(PROVIDED MATERIAL)

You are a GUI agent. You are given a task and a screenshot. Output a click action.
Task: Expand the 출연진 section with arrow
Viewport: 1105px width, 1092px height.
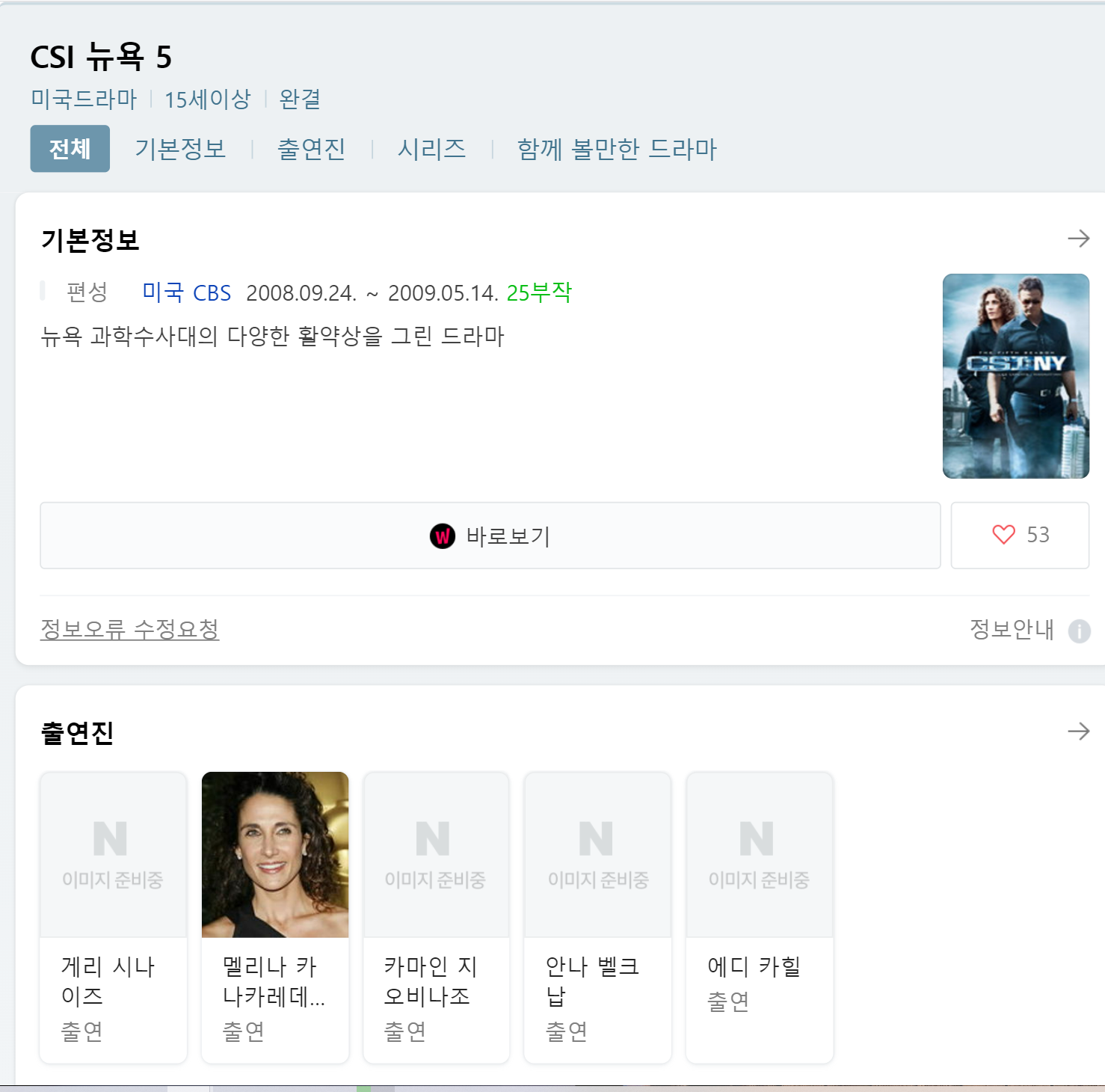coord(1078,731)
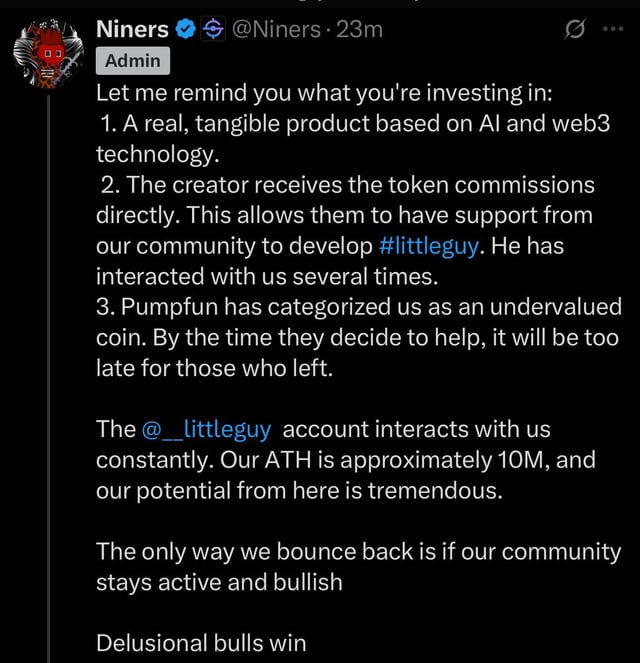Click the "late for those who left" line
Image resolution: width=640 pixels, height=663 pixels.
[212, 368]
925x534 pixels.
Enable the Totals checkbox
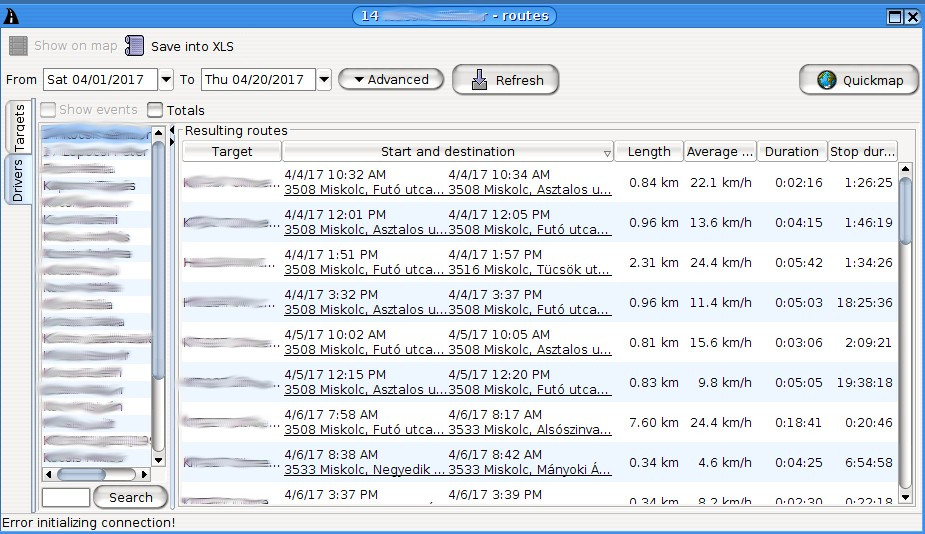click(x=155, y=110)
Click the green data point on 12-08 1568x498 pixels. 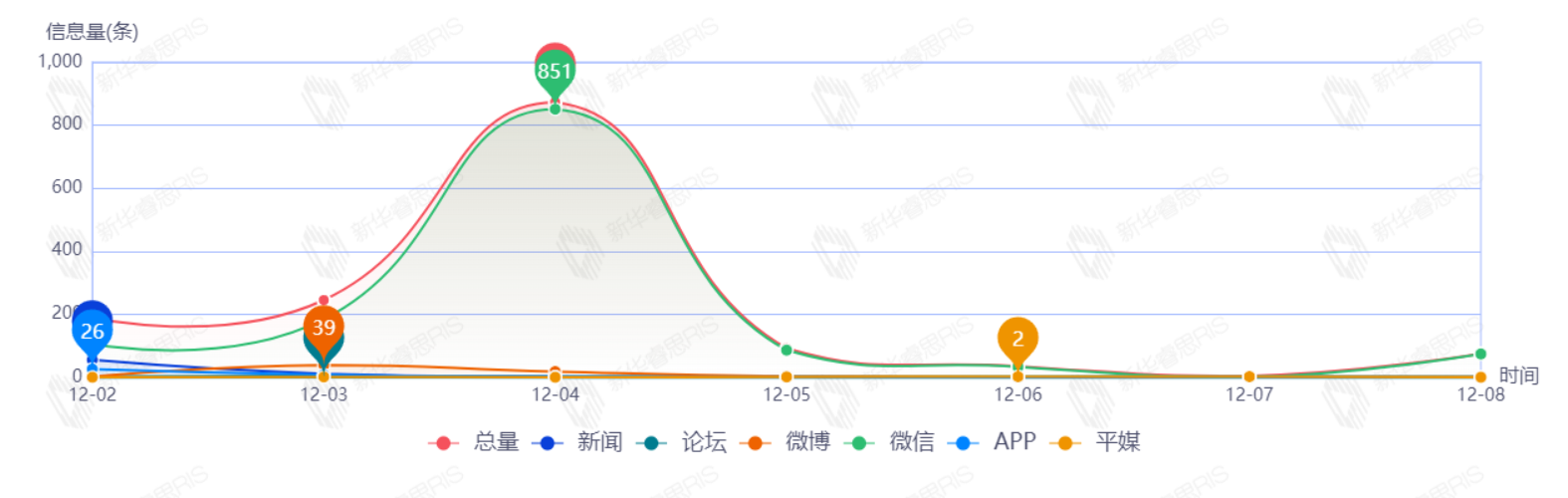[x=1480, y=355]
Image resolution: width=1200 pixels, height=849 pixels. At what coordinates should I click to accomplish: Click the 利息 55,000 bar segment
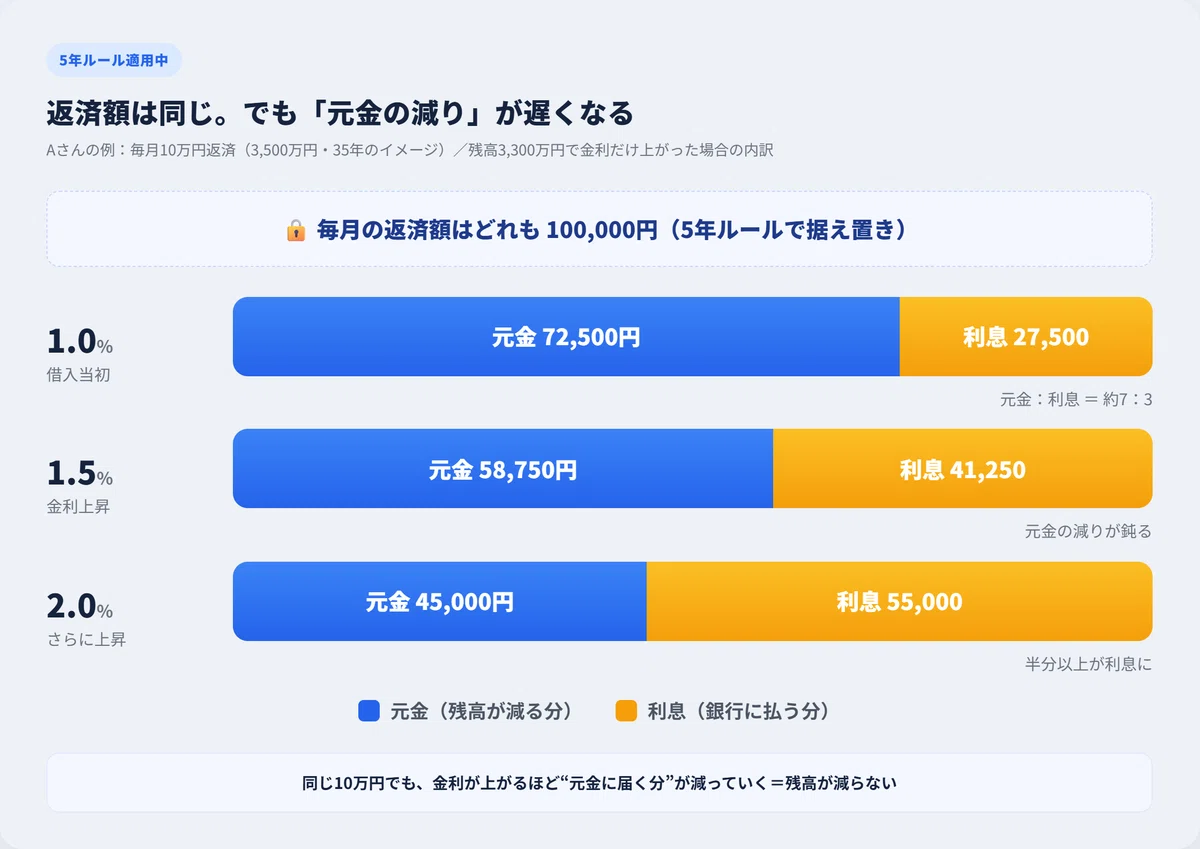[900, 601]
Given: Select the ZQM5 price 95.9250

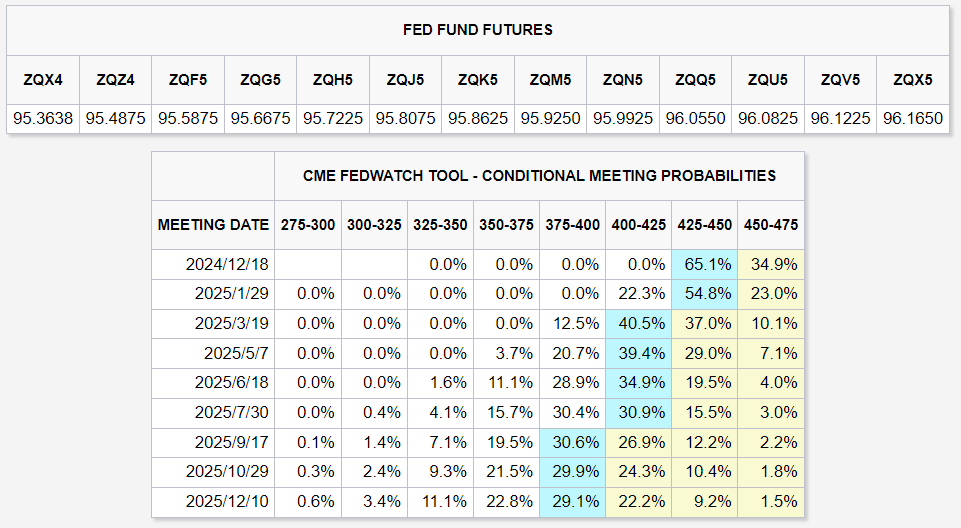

(End PROVIDED MATERIAL)

■ **WHAT YOU HAVE TO DO**
Copy exactly the lines from the one containing "Image resolution: width=1200" to the end of the records, both included, and leave the pictures out.

■ **TASK OUTPUT**
Image resolution: width=1200 pixels, height=849 pixels. At what coordinates should I click to accomplish: Click the 利息 55,000 bar segment
[900, 601]
Given: Select the ZQM5 price 95.9250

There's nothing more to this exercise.